Au carrefour des antiques « cardo » et « decumanus », elle a pour voisine depuis la Renaissance, le Bureau des Finances, beau témoignage de l’architecture civile sous le règne de François 1er, ainsi qu’une intéressante fontaine. Puis au 17e et 18e siècle, des habitations viendront se greffer directement sur elle et il en reste encore aujourd’hui des traces visibles. Elle a même en vis à vis, la « Grande Pharmacie du Centre » dont le style Art Déco ne choque plus personne depuis longtemps. Et pourtant en 1870, Nicétas Périaux écrivait déjà : « L’établissement d’un jardin public serait d’un bon effet autour de ce magnifique monument ». Qui croire, qui suivre ? Ne le saura-t-on pas trop tard ?

 

Rosaces et culs-de-lampe

Le Palais des Congrès actuel se trouve quant à lui sur un emplacement occupé avant 1900 par des magasins (fabrique de passementerie, commerce de vins, « Café de l’Univers »…) et même par une chapelle dont les voûtes nervurées, les rosaces ou autres culs de lampe faisaient le délice des Rouennais avant-guerre. La « Chambre » des Comptes était installée en ce lieu depuis 1589 dans un hôtel particulier édifié vers 1525 et appartenant à la famille rouennaise Romé de Fresquiennes. Le passage de la Cour des Comptes, ouvert en 1900 entre les rues des Carmes et St Romain, belle entrée majestueuse, sera malheureusement détruit par les bombardements du 19 avril 1944. Seuls quelques vestiges jugés arbitrairement dignes d’intérêt seront sauvegardés et maintenus sur place, alors que des fragments seront accueillis dans les locaux de la Chambre Régionale des Comptes rue Bouquet. Sans doute, comme pour beaucoup de monuments endommagés, aurait-on pu en garder davantage.

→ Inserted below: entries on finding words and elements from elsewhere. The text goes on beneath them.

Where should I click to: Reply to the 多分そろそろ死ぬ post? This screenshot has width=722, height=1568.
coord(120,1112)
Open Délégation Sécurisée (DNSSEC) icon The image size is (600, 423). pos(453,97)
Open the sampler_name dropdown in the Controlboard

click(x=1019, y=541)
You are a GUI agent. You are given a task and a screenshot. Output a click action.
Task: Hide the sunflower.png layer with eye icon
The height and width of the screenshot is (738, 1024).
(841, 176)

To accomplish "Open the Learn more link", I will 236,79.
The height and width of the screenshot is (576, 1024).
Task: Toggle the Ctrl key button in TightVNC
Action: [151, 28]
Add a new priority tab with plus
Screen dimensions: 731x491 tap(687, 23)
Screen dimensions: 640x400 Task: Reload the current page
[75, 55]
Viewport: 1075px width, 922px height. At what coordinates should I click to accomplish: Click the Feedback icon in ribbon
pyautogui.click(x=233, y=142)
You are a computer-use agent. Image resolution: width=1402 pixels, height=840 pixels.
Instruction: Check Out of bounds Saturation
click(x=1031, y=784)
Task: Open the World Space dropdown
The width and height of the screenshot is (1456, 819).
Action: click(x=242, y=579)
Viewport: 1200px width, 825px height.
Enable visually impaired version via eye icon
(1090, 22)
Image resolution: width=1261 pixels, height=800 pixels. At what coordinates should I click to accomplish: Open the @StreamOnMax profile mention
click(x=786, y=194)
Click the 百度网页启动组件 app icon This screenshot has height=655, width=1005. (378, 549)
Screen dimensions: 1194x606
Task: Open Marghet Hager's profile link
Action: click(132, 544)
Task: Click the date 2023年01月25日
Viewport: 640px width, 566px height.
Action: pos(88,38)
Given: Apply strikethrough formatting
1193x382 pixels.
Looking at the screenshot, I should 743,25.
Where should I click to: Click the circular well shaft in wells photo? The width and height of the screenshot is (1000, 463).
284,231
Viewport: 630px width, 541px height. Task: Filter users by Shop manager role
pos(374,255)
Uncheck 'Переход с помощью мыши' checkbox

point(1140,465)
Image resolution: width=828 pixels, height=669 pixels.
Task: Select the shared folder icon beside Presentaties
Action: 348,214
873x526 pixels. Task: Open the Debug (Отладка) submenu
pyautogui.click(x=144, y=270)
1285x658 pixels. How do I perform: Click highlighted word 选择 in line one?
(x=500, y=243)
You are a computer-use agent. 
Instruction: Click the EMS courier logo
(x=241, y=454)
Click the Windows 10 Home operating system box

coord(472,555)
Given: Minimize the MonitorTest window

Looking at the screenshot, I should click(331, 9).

Les Anciennes Mutuelles reconstruiront finalement leur siège à Belbeuf. Il sera inauguré en 1968 mais entre-temps, les projets s’étaient succédé, sans qu’aucun n’obtienne l’agrément des Monuments Historiques. Et en juillet 1972, la date de début de démolition de l’ancien immeuble coïncida avec celle du début des ennuis et polémiques pour Rouen et ses habitants.